We change gears and talk about how Chen manages her children’s feelings about being in America when they visit.  Chen provides that they do miss being around family. They have discussed the chaotic things happening in America lately.  Chen reminds them that they are guests in another country and the laws and rules are different from China. She feels it is not important to label either country of being better than the other–they are just different.  In Chen’s family they do incorporate different aspects of the cultures into her own family life. She has a perspective living outside of America that she wouldn’t have if she had lived there her whole life. Her kids definitely think about these things and identify things they do and don’t like about each culture.

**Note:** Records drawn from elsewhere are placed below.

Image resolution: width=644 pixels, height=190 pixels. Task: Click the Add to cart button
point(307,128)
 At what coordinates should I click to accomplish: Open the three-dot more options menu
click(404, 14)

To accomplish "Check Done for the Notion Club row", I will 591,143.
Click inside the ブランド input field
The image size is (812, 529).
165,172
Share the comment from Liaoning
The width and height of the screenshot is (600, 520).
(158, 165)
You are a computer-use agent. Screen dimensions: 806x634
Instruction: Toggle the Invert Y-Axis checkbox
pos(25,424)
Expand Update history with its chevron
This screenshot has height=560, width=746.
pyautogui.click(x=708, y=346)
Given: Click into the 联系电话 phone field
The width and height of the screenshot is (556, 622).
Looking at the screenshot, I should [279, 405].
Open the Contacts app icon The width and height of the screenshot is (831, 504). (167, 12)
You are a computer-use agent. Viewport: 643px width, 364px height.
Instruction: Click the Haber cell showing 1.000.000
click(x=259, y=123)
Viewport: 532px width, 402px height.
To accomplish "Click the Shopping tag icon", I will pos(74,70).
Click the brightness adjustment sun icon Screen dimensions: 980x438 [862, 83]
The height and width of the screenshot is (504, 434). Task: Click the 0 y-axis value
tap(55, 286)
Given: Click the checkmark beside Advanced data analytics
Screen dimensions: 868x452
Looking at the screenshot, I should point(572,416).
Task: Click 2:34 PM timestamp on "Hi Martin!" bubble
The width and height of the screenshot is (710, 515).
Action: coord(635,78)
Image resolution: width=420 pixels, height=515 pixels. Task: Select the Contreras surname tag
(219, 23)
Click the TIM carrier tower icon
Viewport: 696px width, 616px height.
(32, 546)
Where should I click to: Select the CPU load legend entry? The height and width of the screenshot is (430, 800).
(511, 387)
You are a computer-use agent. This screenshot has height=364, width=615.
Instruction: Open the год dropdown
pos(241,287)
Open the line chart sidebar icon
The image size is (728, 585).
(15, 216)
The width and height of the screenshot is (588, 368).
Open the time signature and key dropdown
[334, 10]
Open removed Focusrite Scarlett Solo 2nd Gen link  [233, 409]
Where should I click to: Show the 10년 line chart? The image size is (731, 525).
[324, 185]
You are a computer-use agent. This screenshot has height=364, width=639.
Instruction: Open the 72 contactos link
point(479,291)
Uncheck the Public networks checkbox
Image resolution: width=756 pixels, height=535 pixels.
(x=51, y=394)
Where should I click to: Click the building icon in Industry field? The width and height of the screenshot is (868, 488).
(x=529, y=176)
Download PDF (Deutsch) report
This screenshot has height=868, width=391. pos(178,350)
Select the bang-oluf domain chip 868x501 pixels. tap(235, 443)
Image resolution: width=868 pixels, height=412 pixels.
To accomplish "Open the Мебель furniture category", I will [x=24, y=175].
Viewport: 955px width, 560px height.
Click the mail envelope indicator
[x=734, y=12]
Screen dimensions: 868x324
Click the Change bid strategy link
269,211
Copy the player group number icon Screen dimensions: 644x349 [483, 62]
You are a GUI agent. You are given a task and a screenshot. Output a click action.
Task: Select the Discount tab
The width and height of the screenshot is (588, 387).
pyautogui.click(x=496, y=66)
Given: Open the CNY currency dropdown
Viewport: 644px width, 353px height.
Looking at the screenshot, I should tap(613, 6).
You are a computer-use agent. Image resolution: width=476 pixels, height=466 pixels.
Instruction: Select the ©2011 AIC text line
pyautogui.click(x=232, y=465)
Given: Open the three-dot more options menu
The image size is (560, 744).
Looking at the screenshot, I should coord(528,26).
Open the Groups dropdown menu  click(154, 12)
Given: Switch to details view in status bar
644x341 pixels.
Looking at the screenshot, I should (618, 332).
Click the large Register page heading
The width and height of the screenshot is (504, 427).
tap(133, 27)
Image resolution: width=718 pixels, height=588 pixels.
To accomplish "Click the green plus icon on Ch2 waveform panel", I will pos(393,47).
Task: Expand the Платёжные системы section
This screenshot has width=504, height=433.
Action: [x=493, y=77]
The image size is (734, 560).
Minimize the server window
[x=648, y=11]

We discuss different aspects of Asian culture Chen has had to work through to get to her own family culture.  Chen mentions the Confucian philosophy of filial piety, which is where the younger must respect the older, the wife must respect the husband, the citizen must respect the leader, etc.  This is ingrained in the culture where certain positions just gain respect. As a parent, you expect the child to always obey you with no negotiation or talking back. This is something that Chen definitely has questioned.  As a parent, she realized that she did not want the kind of respect from her child that is just required. She feels like throughout society right now, people in power demand respect but they do not deserve it and have not gained the respect. As a parent, if she has lost the trust of her child, then she feels that they need to negotiate for other ways to connect so she can earn their true respect.  Chen feels that when respect is mandated, you may show it in a social setting but it is not genuine. She understands that there are scenarios where authoritarianism is easier. Her husband is a teacher and he automatically gets respect as a teacher in China, which is not necessarily the case in America. In other ways, it does not reflect reality. She reflects that in China the young people are beginning to experience more freedom.  In the last few decades of parenting, she feels that kids now understand that they have a voice which makes it a little harder for adults; however, she does feel that there should still be more shared power where negotiation occurs because a family loves each other.

We finally discuss what an Asian parent can do as they begin “un-tigering.”  Chen recommends processing your own childhood first. She feels that many of our automatic patterns of parenting come from our own childhood.  We see the ways we were treated and just go with it or get rid of it. This is sometimes just an extreme reaction where we are not responding with mindfulness but just reacting to our own childhood.  Chen would recommend thinking about what kind of relationship you want to have with your child and how you want to treat them as a person.



Iris Chen is a second generation Chinese-American.  Her parents immigrated from Asia to the United States, and Chen grew up in the US and Canada.  She moved to China after she was married to be an English teacher and is currently raising her children in China.  She is homeschooling her children and embraces gentle parenting.